How important is this feature to you? We are not using karepenter today so this is not as important. However this seems to be a feature that other users would also be able to utilize

References

https://docs.aws.amazon.com/autoscaling/ec2/userguide/ec2-auto-scaling-warm-pools.html#create-a-warm-pool-console

runningman84 commented 1 year ago

isn't cluster overprovisioning a solution here?

sftim commented 1 year ago

Karpenter doesn't rely on EC2 Autoscaling and is actually provider agnostic in its core. However, it's plausible to have something similar happen. Karpenter would need to launch instances that were ready to register as nodes, suspend those machines, and then defrost them on demand.

It's not a small feature, and it might be easier to write a whole new cluster autoscaler to achieve that (borrowing code and design from existing implementations).

myloginid commented 1 year ago

isn't cluster overprovisioning a solution here?

It costs too much.

ellistarn commented 1 year ago

It's not a small feature, and it might be easier to write a whole new cluster autoscaler to achieve that (borrowing code and design from existing implementations).

I'm not sure I agree with this assertion. It's work, but fits naturally into Karpenter if you introduce a new cloud provider concept for it.

Typically, we push users to understand why their start time is. For nitro-based EC2 instances, launch times should be ~30 seconds. If they're not, it's worth digging into the initialization logic to understand what the holdup is. Usually there are simpler solutions than boot+suspend.

sftim commented 1 year ago

@ellistarn you're thinking of someone implementing a custom Provisioner plugin that manages a pool of hibernated servers? Or maybe a provisioner backed by setting the desired size for an EC2 autoscaling group?

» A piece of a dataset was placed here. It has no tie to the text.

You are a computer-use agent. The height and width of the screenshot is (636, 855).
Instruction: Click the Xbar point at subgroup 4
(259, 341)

Both of those are definitely feasible!

ellistarn commented 1 year ago

We could pretty easily build a concept of Machine.hibernated into our existing CP model, and then implement it using EC2 APIs. We definitely wouldn't back it with ASGs.

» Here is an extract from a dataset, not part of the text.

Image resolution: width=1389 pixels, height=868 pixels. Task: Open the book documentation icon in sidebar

darren-recentive commented 10 months ago

@ellistarn That sounds awesome, is this feature request being tracked on anywhere so that we can follow?

CarlosDomingues commented 9 months ago

My company uses Karpenter + Knative to dynamically allocate pods. Being able to hibernate instances instead of stopping them would be a awesome!

andrewleech commented 6 months ago

I'm looking for something like this as even more critical when using Windows nodes, these can easily take 10min to startup, depending on the size of the docker image being used.

For our use case it'd be even better if nodes that have been used could be stopped rather than terminated at the end of the keepalive period, then simply restarted rather than build new from scratch.

riiv-hexagon commented 3 months ago

This would be great

Bryce-Soghigian commented 2 months ago

thomas-beznik commented 2 weeks ago

We would also greatly need this! Is there any ETA for this? Thank you!